クローン技術が飛躍的に進歩しそうだ。山梨大学の研究グループは7月6日、フリーズドライ(凍結乾燥)した体細胞からクローンマウスの作出に成功したと発表した。これにより、これまでよりも遥かに多くの遺伝資源を残せる可能性が広がった。
https://www.yamanashi.ac.jp/wp-content/uploads/2022/06/20220630pr.pdf
今回の研究は、保存する細胞とその保存方法という2つの技術で大きな進歩を遂げた。
これまで、クローンを作るためには、精子や卵子の保存が必要で、その保存は液体窒素による保存が中心だった。
ところが、液体窒素の保存ではコストが高い上に、不測の事態により液体窒素の供給が止まると利用できなくなる。

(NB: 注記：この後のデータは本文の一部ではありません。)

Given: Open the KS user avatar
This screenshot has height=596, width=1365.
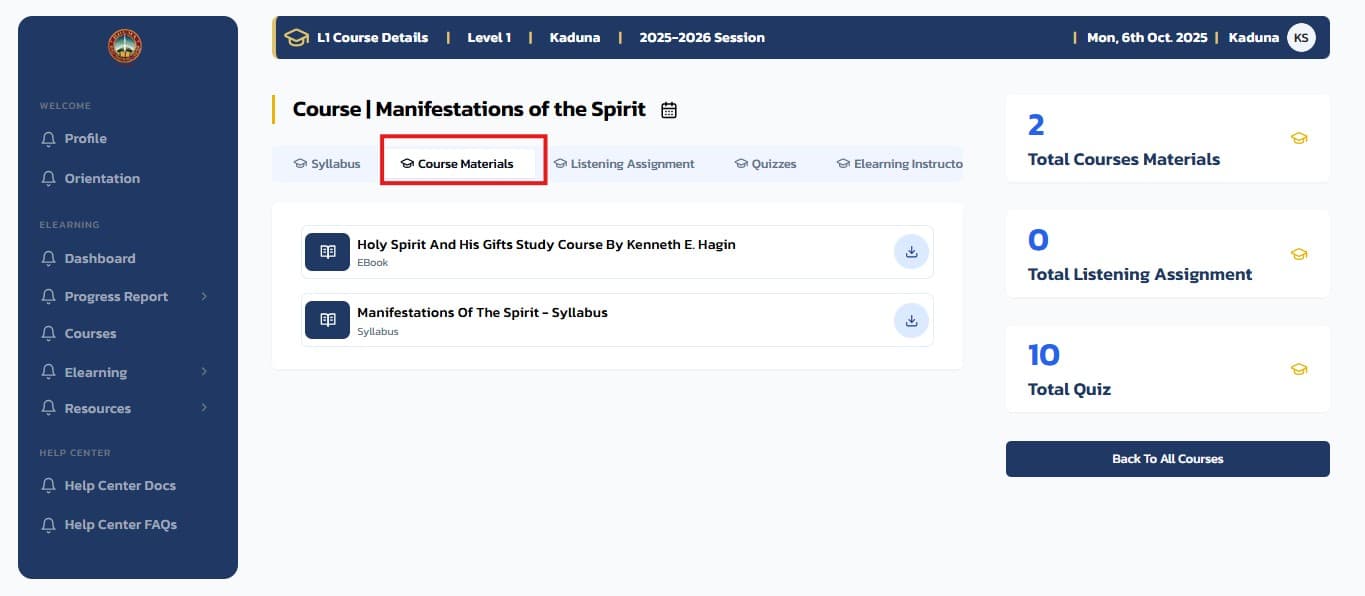Looking at the screenshot, I should pos(1301,38).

植物では米マイクロソフトの創業者であるビル・ゲイツらが出資して、永久凍土の地下に世界中の種子を保存する「スバールバル種子貯蔵庫」という取り組みが行われている。
これは、永久凍土の地下で世界中の種子を貯蔵することで、たとえ大規模災害が起き電力供給が止まっても半永久的に、種子の保存を可能にした施設。
だが、温暖化により永久凍土が溶け、絶対に安全とされてきたスバールバル種子貯蔵庫が洪水被害に遭った。
発表によると、保存方法について研究グループは、液体窒素を使わずに精子を保存するフリーズドライ化技術の開発を20年以上行っている。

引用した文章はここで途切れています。